Y, buscando a su alrededor algo con que atizarle, sus ojos fueron a posarse sin querer sobre la noble reproducción de El mejor amigo del hombre, que descansaba en la repisa de la chimenea, a la espera de que le colocaran un cristal nuevo. La cogió, se fue hacia él, sin dejar de contemplar su cara blanca, fofa, desencajada y atónita, y luego, levantando frenéticamente aquel mamotreto de cinco pies por cinco, se lo estampó en la cabeza. La reproducción se le quedó colgando del cuello de la manera más ridícula, como en una película de los hermanos Marx. El entonces retrocedió, diciendo algo que ella no pudo oír a causa de sus propios gritos, pero lo vio salir despavorido de la habitación y a continuación oyó un portazo. Por fin estaba sola.

Durante cinco minutos se paseó por la estancia, llorando a voz en grito, pateando muebles y golpeando como una loca, con los puños magullados, la superficie de su lustrosa mesa.

—¡Ay, ay! —gimió—. ¿Qué voy a hacer ahora? ¿Pero qué me pasa? ¡Debo de haber enloquecido…! ¡Ay, Dios mío! ¡Soy una desdichada! Quiero a Stanley… Ay, quiero a Stanley…

Y, cogiendo su sombrero, salió de la habitación y cerró la puerta de golpe.

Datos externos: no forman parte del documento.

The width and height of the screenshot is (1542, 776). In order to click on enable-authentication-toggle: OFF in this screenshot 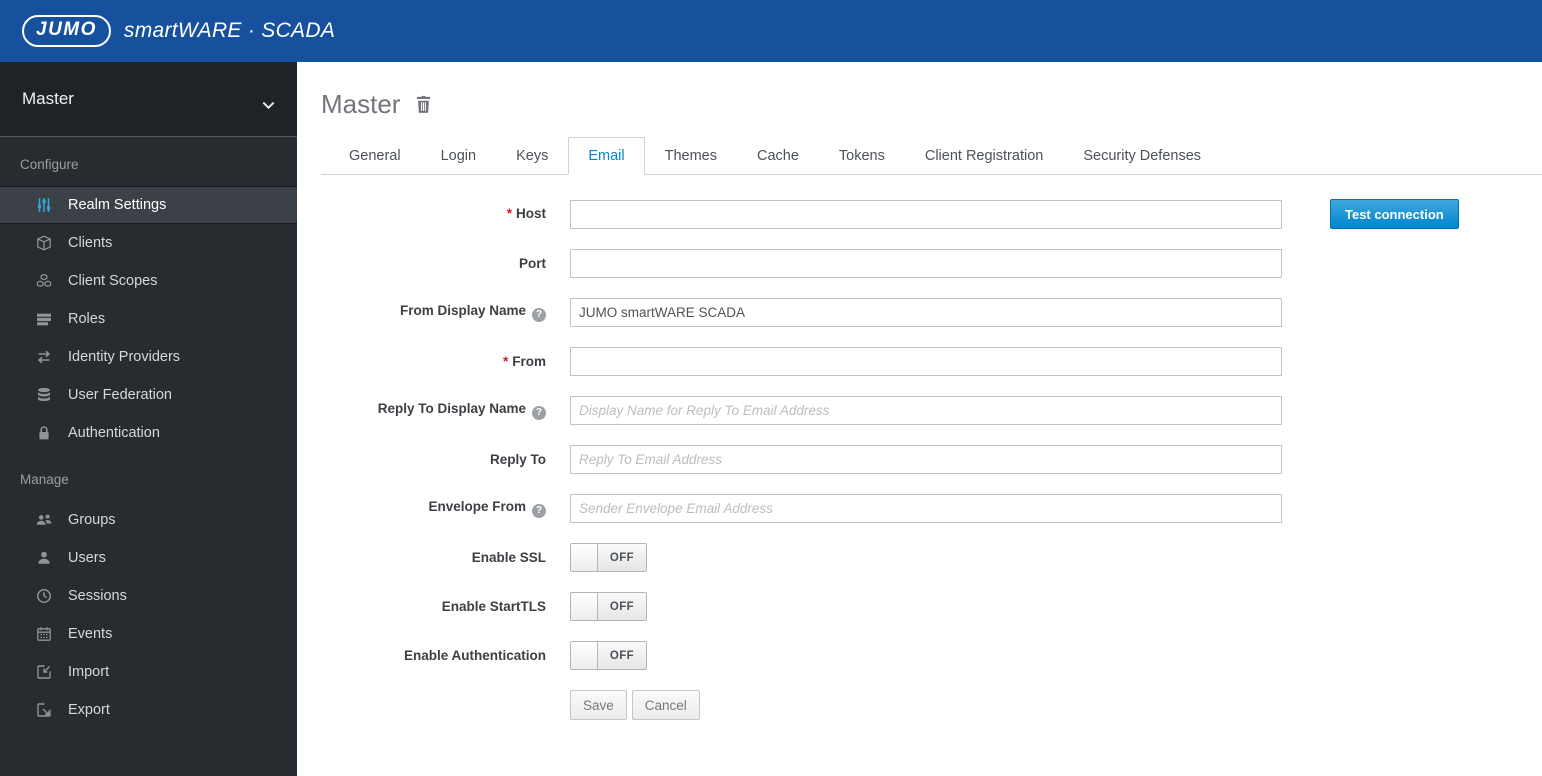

Bajó trotando las escaleras del edificio, produciendo un sonido de alarma y de furiosa celeridad. Echó a correr por los pasillos y atravesó el portal ante la mirada atónita e inquisitiva del portero. Llamó a un taxi con la mano y se subió a toda prisa.

El conductor casi dio un grito de alegría cuando aquella dama que lloraba tan desconsoladamente le pagó media corona por el servicio, y no era para menos, pues el hotel Edmonstone se encontraba a la vuelta de la esquina, y la tarifa exacta de aquella carrera era de nueve peniques.

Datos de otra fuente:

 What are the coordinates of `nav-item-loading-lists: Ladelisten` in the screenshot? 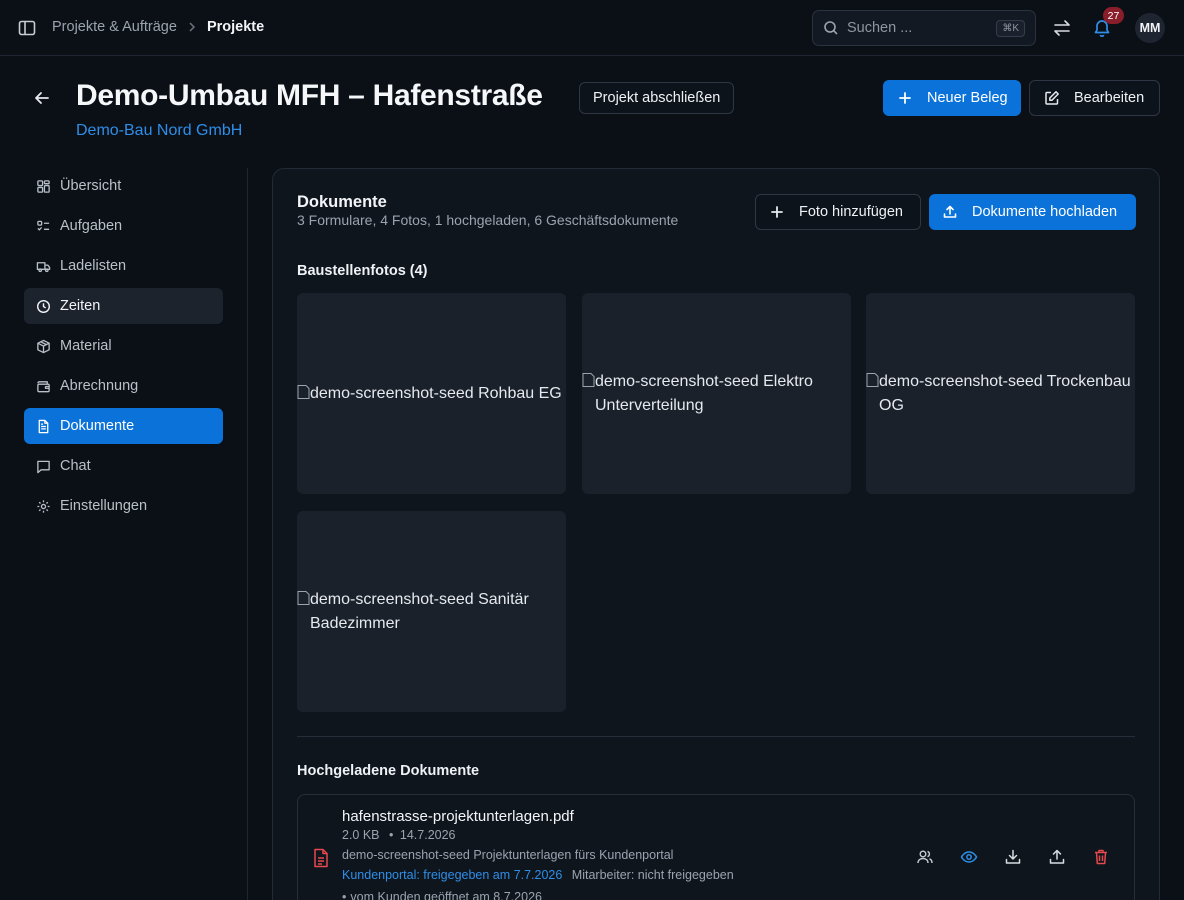 It's located at (124, 266).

—El señor Cárter… Quiero ver al señor Cárter… Es muy importante, por favor… —Sus labios iban dando forma a las palabras, como un niño que estuviera ensayando un importante mensaje, mientras empujaba las puertas batientes del Edmonstone, pero no tuvo que pronunciarlas.

El señor Cárter en persona estaba allí, junto al fuego del vestíbulo, contemplando las llamas con aire sombrío. Su figura baja y robusta, su cara amable y rubicunda y su tosco traje azul le parecieron a Pandora el mejor de los consuelos. Ahora, por fin, sabía lo que quería. Y allí estaba la única persona que podía dárselo.

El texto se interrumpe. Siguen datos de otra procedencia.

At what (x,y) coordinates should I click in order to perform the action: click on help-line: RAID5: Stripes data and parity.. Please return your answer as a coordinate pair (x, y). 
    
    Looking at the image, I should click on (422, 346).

—¡Oh, Stanley! —gritó, corriendo a su encuentro por el respetable y amplio vestíbulo del Edmonstone—. Aquí me tienes. Lo siento. Por favor, consuélame. Me siento tan mal. Por favor, quiéreme.

Él la rodeó con el brazo con mucho cuidado porque, desde la primera vez que la vio, sabía que era una criatura frágil y delicada a la que no había que tratar con rudeza.

Pero ella le pasó ambos brazos por el cuello y se aferró a él con todas sus fuerzas, mientras la palabra «marido», aquel término tan hermoso y serio a la vez, le venía a la mente. Y entonces sintió que aquellos fornidos brazos, cuyo tacto siempre le había gustado, la abrazaban cada vez con mayor intensidad, como muros protectores.